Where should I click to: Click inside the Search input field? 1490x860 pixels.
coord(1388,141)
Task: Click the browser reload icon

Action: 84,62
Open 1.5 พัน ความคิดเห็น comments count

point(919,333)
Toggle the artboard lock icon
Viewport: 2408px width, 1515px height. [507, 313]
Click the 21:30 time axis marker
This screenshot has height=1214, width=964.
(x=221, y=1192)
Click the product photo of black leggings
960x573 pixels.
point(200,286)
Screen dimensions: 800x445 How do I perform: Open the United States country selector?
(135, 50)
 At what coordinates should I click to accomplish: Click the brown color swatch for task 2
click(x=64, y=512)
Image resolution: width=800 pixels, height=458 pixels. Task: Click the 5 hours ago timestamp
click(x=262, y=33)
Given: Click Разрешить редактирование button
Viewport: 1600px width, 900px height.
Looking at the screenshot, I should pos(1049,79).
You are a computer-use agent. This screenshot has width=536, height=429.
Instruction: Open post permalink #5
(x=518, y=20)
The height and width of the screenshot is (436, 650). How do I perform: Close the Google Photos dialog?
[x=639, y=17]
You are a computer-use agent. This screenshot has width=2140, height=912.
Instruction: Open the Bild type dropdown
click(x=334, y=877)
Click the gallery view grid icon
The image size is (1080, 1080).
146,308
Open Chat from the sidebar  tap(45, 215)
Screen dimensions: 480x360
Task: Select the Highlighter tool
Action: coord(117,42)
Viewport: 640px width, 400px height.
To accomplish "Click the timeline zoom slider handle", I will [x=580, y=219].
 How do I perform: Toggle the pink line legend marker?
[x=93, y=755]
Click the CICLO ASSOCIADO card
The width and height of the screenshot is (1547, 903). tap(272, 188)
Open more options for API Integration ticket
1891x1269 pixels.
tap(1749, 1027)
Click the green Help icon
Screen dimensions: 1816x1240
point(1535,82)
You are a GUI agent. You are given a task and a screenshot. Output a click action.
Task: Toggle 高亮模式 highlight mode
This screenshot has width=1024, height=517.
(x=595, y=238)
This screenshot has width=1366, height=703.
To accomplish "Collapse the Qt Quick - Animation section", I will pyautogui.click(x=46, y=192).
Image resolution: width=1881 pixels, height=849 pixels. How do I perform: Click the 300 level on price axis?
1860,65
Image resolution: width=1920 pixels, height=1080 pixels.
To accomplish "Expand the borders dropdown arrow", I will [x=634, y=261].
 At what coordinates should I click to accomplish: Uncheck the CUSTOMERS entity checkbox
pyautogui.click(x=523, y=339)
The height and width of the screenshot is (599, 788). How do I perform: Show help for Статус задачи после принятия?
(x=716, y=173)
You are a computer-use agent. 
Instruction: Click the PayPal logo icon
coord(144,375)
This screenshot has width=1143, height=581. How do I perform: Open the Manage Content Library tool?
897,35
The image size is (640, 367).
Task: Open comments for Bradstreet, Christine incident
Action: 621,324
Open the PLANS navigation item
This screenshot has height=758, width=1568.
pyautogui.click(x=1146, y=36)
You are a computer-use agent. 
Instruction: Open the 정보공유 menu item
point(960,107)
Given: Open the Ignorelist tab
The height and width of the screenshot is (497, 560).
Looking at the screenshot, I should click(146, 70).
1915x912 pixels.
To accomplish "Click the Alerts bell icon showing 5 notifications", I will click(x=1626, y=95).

————

* **Exercise description**
Rewrite the whole listing above, swapping each "Instruction" for "Command" and leaving everything else untouched.

* **Written answer**
Where should I click to: Click inside the Search input field? 1490x860 pixels.
coord(1388,141)
Task: Click the browser reload icon

Action: 84,62
Open 1.5 พัน ความคิดเห็น comments count

point(919,333)
Toggle the artboard lock icon
Viewport: 2408px width, 1515px height. [507, 313]
Click the 21:30 time axis marker
This screenshot has height=1214, width=964.
(x=221, y=1192)
Click the product photo of black leggings
960x573 pixels.
point(200,286)
Screen dimensions: 800x445 How do I perform: Open the United States country selector?
(135, 50)
 At what coordinates should I click to accomplish: Click the brown color swatch for task 2
click(x=64, y=512)
Image resolution: width=800 pixels, height=458 pixels. Task: Click the 5 hours ago timestamp
click(x=262, y=33)
Given: Click Разрешить редактирование button
Viewport: 1600px width, 900px height.
Looking at the screenshot, I should pos(1049,79).
You are a computer-use agent. This screenshot has width=536, height=429.
Command: Open post permalink #5
(x=518, y=20)
The height and width of the screenshot is (436, 650). How do I perform: Close the Google Photos dialog?
[x=639, y=17]
You are a computer-use agent. This screenshot has width=2140, height=912.
Command: Open the Bild type dropdown
click(x=334, y=877)
Click the gallery view grid icon
The image size is (1080, 1080).
146,308
Open Chat from the sidebar  tap(45, 215)
Screen dimensions: 480x360
Task: Select the Highlighter tool
Action: coord(117,42)
Viewport: 640px width, 400px height.
To accomplish "Click the timeline zoom slider handle", I will [x=580, y=219].
 How do I perform: Toggle the pink line legend marker?
[x=93, y=755]
Click the CICLO ASSOCIADO card
The width and height of the screenshot is (1547, 903). tap(272, 188)
Open more options for API Integration ticket
1891x1269 pixels.
tap(1749, 1027)
Click the green Help icon
Screen dimensions: 1816x1240
point(1535,82)
You are a GUI agent. You are given a task and a screenshot. Output a click action.
Task: Toggle 高亮模式 highlight mode
This screenshot has width=1024, height=517.
(x=595, y=238)
This screenshot has width=1366, height=703.
To accomplish "Collapse the Qt Quick - Animation section", I will pyautogui.click(x=46, y=192).
Image resolution: width=1881 pixels, height=849 pixels. How do I perform: Click the 300 level on price axis?
1860,65
Image resolution: width=1920 pixels, height=1080 pixels.
To accomplish "Expand the borders dropdown arrow", I will [x=634, y=261].
 At what coordinates should I click to accomplish: Uncheck the CUSTOMERS entity checkbox
pyautogui.click(x=523, y=339)
The height and width of the screenshot is (599, 788). How do I perform: Show help for Статус задачи после принятия?
(x=716, y=173)
You are a computer-use agent. 
Command: Click the PayPal logo icon
coord(144,375)
This screenshot has width=1143, height=581. How do I perform: Open the Manage Content Library tool?
897,35
The image size is (640, 367).
Task: Open comments for Bradstreet, Christine incident
Action: 621,324
Open the PLANS navigation item
This screenshot has height=758, width=1568.
pyautogui.click(x=1146, y=36)
You are a computer-use agent. 
Command: Open the 정보공유 menu item
point(960,107)
Given: Open the Ignorelist tab
The height and width of the screenshot is (497, 560).
Looking at the screenshot, I should click(146, 70).
1915x912 pixels.
To accomplish "Click the Alerts bell icon showing 5 notifications", I will click(x=1626, y=95).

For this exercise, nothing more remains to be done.